This isn’t to say that phones today aren’t designed ergonomically, they are just ergonomic to a narrow scope of goals:
  • for a single user (holding the phone)
  • for single tasks (opening an app)
  • for individual choices
And a narrow scope of human physical limits:
  • how far our thumb has to reach to tap an app
  • how loud the phone must vibrate for our ear to hear it
So what if we expanded the scope of ergonomics for a more holistic set of human goals:
  • a holistic sense of a person
  • a holistic sense of how they want to spend their time (and goals)
  • a holistic sense of their relationships (interpersonal & social choices)

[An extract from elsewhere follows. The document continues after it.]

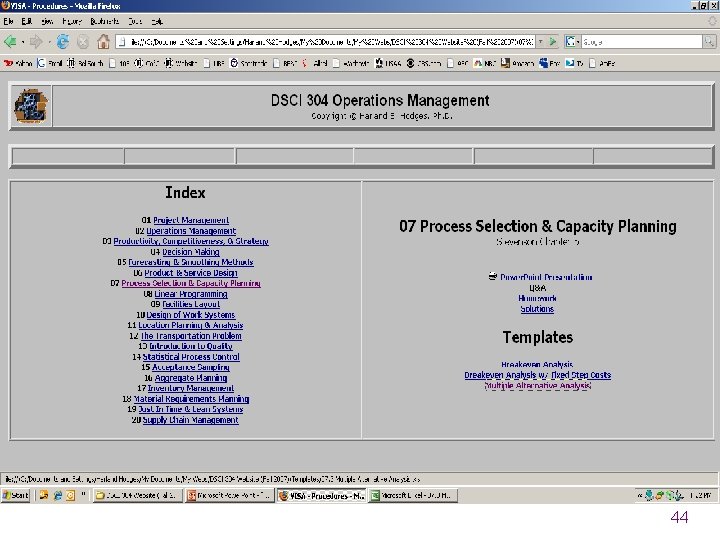This screenshot has width=720, height=540.
Task: Open the Bookmarks menu
Action: click(x=104, y=21)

  • an ability to make holistic choices (including opportunity costs & externalities)
  • an ability to reflect, before and after
…and what if we aligned these goals with a more holistic set of our mental, social and emotional limits?
Let’s call this new kind of ergonomics “Holistic Ergonomics”. Holistic Ergonomics recognizes our holistic mental and emotional limits [vulnerabilities, fatigue and ways our minds form habits] and aligns them with the holistic goals we have for our lives (not just the single tasks). Holistic Ergonomics is built to give us back agency in an increasingly persuasive attention economy.
Joe Edelman and I have taught design workshops on this, calling it EmpoweringDesign.org, or designing to empower people’s agency.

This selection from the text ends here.